Urban Spaces for All

The number of people aged 65 and older is expected to increase from 790,000 to 1.4 million in 2048, so around 24% of New Zealanders. Let’s face it; most of us will grow old in cities.

It was once assumed that seniors who could afford to would move to the suburbs, live in a gated community, or spend their days laxing at a beachfront summerhouse. For many of us today, this is too expensive. Staying in cities might also mean staying close to family and friends, and where we grew up or raised children.

Most of us don’t want to move around in old age. Those who downsize are more likely to move to a smaller home within that same community. Some cannot move because of a lack of options, which plays it part in the housing crisis.

Since the turn of the century, most OECD countries have committed to reducing the number of people living in traditional institutional care in favour of ‘ageing in place’. New Zealand policies from the 2000s reflect this, where integrated health and disability support and home-based services championed senior independence and freedom.

Perhaps we’re stuck in the 2000s, though. Urban centres live the widening gap between the super-rich and poor. Retirees with financial security can access personalised care and upgraded housing, but those without it face challenges like long wait times for publicly funded support and below standard housing.

Generally, our urban spaces are not designed to meet the needs of older people, a growing issue as our population ages. Our cities often don’t enable older people to participate or be included in public life.

Ageing with dignity in cities (and beyond) takes more than just policy; it demands infrastructure. The entire community benefits when we design public places, land use, and spatial planning that are comfortable for older people and intentionally include them.

Why Inclusive Urban Spaces Matter

In 2022, the Office for Seniors released an age-friendly urban places guide outlining the city design practices that benefit older people. Director of the Office for Seniors Diane Turner says that making a community age-friendly doesn’t just help older people; it helps everyone.

“It means that as people age, they can continue to live the lives they want and stay connected to the people and things that matter to them,” she said.

The guide comes as part of the United Nation’s Decade of Healthy Ageing. Launched at the end of 2020, the collaborative plan is led by the World Health Organisation (WHO) and aims to accelerate global efforts to address the needs of our ageing populations. The WHO says that population ageing and urbanisation are two of the biggest social transformations of the 21st century.

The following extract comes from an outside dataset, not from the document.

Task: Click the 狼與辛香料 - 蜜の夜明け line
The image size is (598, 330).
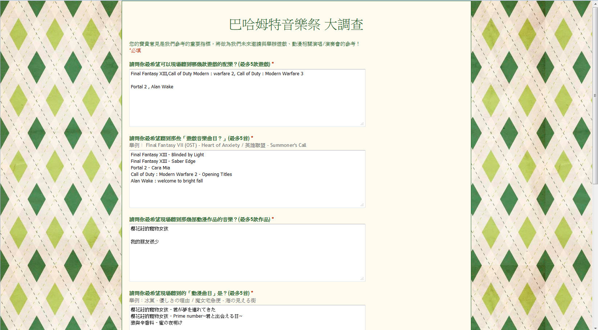Action: pos(156,323)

Hamilton, New Plymouth, and Auckland are some of the New Zealand cities that have joined the WHO’s global network for age-friendly cities.

Yet cities and communities rarely tackle these two changes at once by considering the older population in design processes, whether it’s accessible transport, public seating, or barrier-free buildings, to name just a few age-friendly features. How great is a city to live in if people cannot comfortably grow old there?

The ’15-minute city’ is one where someone can fulfil most of their daily life in a 15-minute radius of where they live. From Portland to Melbourne (with its 20-minutes neighbourhoods), these centres have strong local economies, more equitable and inclusive community spaces, lower transport emissions, better air quality, better health and wellbeing outcomes, the list goes on.

It’s a list that mirrors the changes needed to support urban seniors. They feature accessible transport, barrier-free buildings, public seating, and facilities to ensure safety and convenience. They encourage active living, social connection and culture. To create truly age-friendly cities is to address the systemic social issues of urbanisation.

The Case of Toyama City

Japan is the world’s leading ageing society. This year nearly one third of its population will be aged over 65. Since the 2000s, Toyama City has made an effort to be age-friendly, its Compact City Strategy focusing on age-friendly developed public transport, senior activities, and subsidised housing within a 500-metre radius of train stations to encourage city density.

Innovation is a key value for Toyama City. Known as the ‘City of Medicine’ since the Edo Period (1603-1868) its long been the centre for traditional medicine in Japan. Its age-friendly urban strategy sees this longstanding history for improving its citizens’ wellbeing enter a modern era.

Toyama is a global exemplar for senior urban spaces. City mayor Masashi Mori says the compact city plan approach is “all carrots, no sticks” where residents are encouraged to move around and get involved in their community, but aren’t punished for their inertia. Over 65s have travel passes that cut public transport costs, and many city museums and attractions offer free entry to grandparents with their grandchildren, as two examples.

Mori looks at many metrics, and is encouraged by statistics like the proportion of over 65s in the city, which has steadily grown and remains above the national average. The proportion of Toyama requiring primary nursing care has also stayed flat at about 18.5%, a key figure for Mori that proves critics wrong.